- **WHAT IS BEING ASKED**: Reproduce every one of the following entries word for word, leaving out the pictures.
━━ DATA IN THIS EXERCISE ━━
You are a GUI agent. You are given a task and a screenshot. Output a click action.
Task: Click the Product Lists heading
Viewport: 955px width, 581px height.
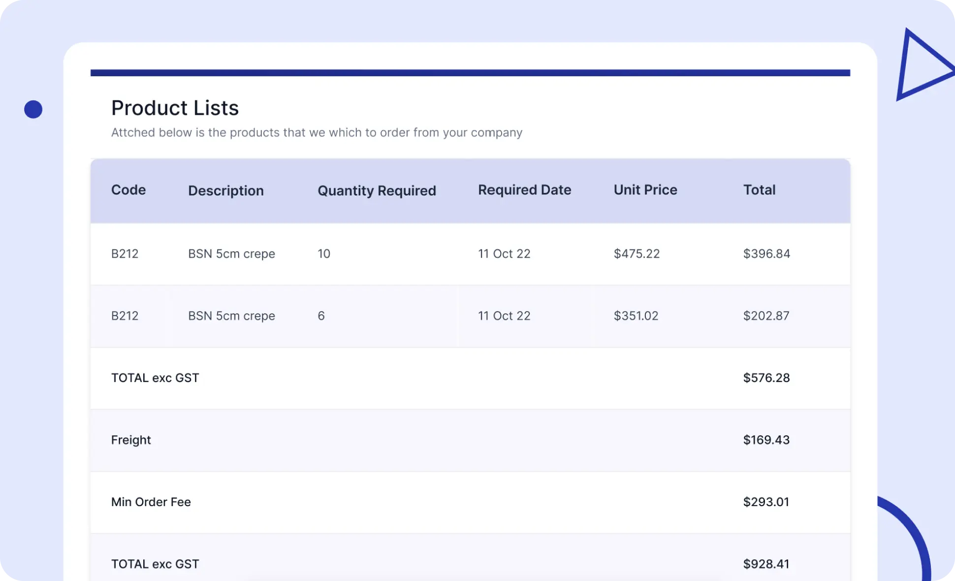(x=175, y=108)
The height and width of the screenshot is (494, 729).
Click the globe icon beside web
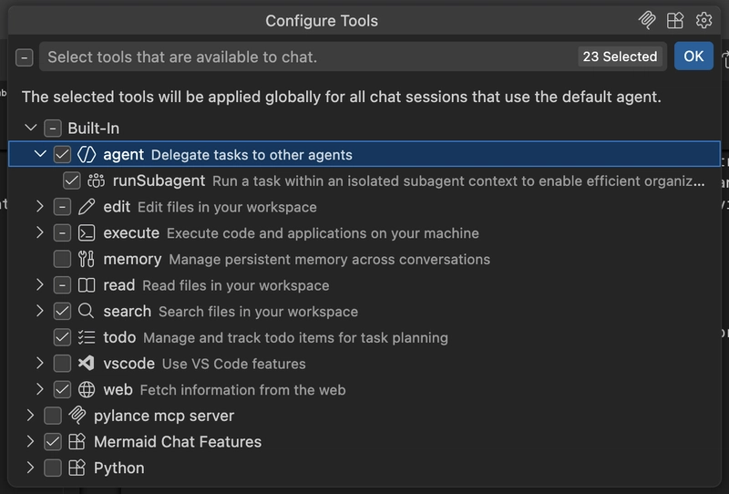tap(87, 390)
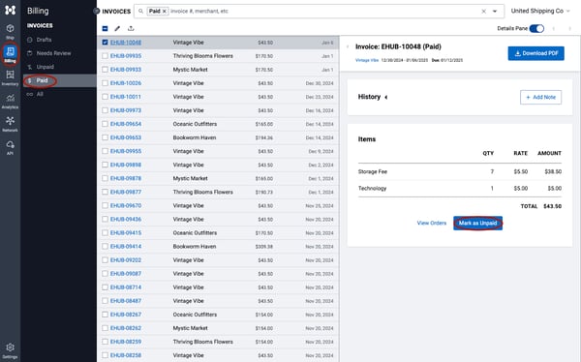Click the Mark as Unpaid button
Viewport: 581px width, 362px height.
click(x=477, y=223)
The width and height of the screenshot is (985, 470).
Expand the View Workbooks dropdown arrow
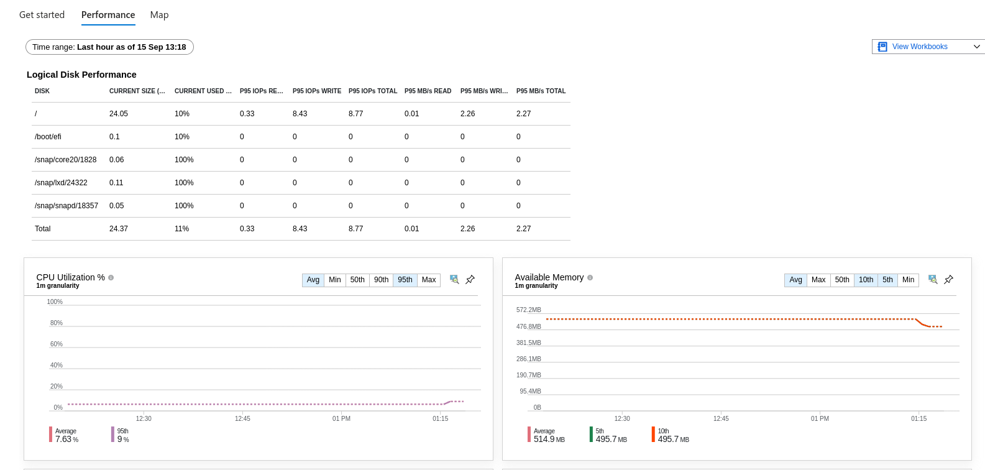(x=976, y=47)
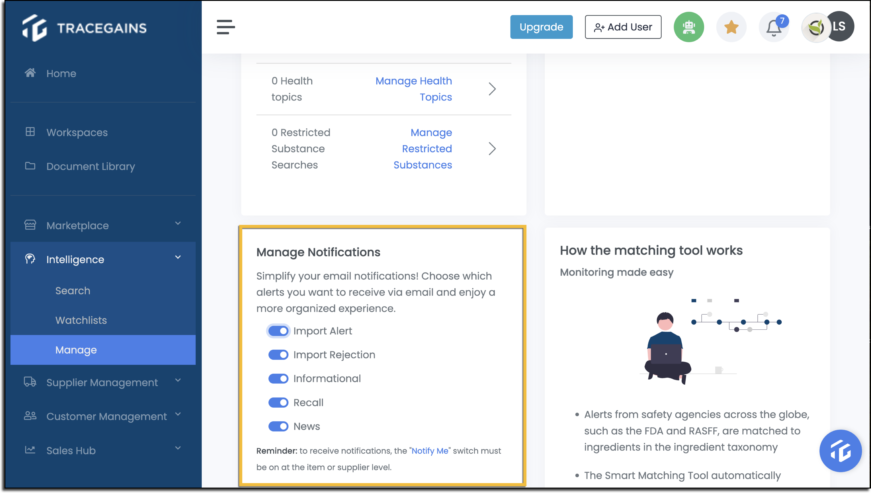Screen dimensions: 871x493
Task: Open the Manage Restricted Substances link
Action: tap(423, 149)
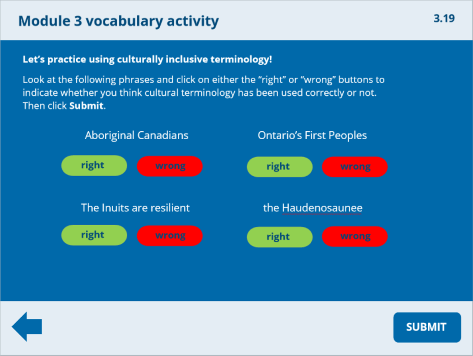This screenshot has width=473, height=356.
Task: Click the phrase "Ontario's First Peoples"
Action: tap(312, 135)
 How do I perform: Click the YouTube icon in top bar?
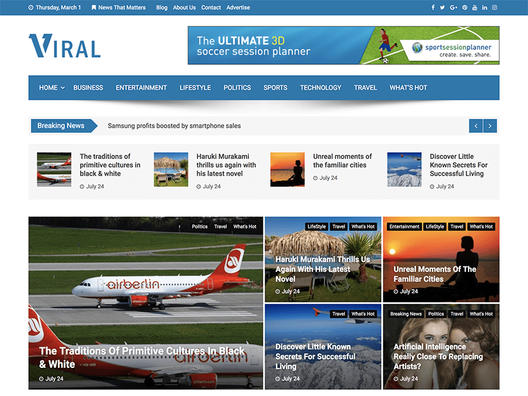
━━━
- **ANSWER FOR THIS EXERCISE**:
You are a GUI agent. You are given a task and a screenshot. Output a click action.
Task: Click the Product Lists heading
Viewport: 955px width, 581px height.
(x=175, y=108)
The height and width of the screenshot is (494, 729).
Click the globe icon beside web
tap(87, 390)
Click the Mark as Unpaid button
Viewport: 581px width, 362px height.
click(x=477, y=223)
The width and height of the screenshot is (985, 470).
Expand the View Workbooks dropdown arrow
(x=976, y=47)
Screen dimensions: 871x493
Task: Open the Manage Restricted Substances link
Action: tap(423, 149)
This screenshot has width=473, height=356.
Task: Click the phrase "Ontario's First Peoples"
Action: tap(312, 135)
 How do I perform: Click the YouTube icon in top bar?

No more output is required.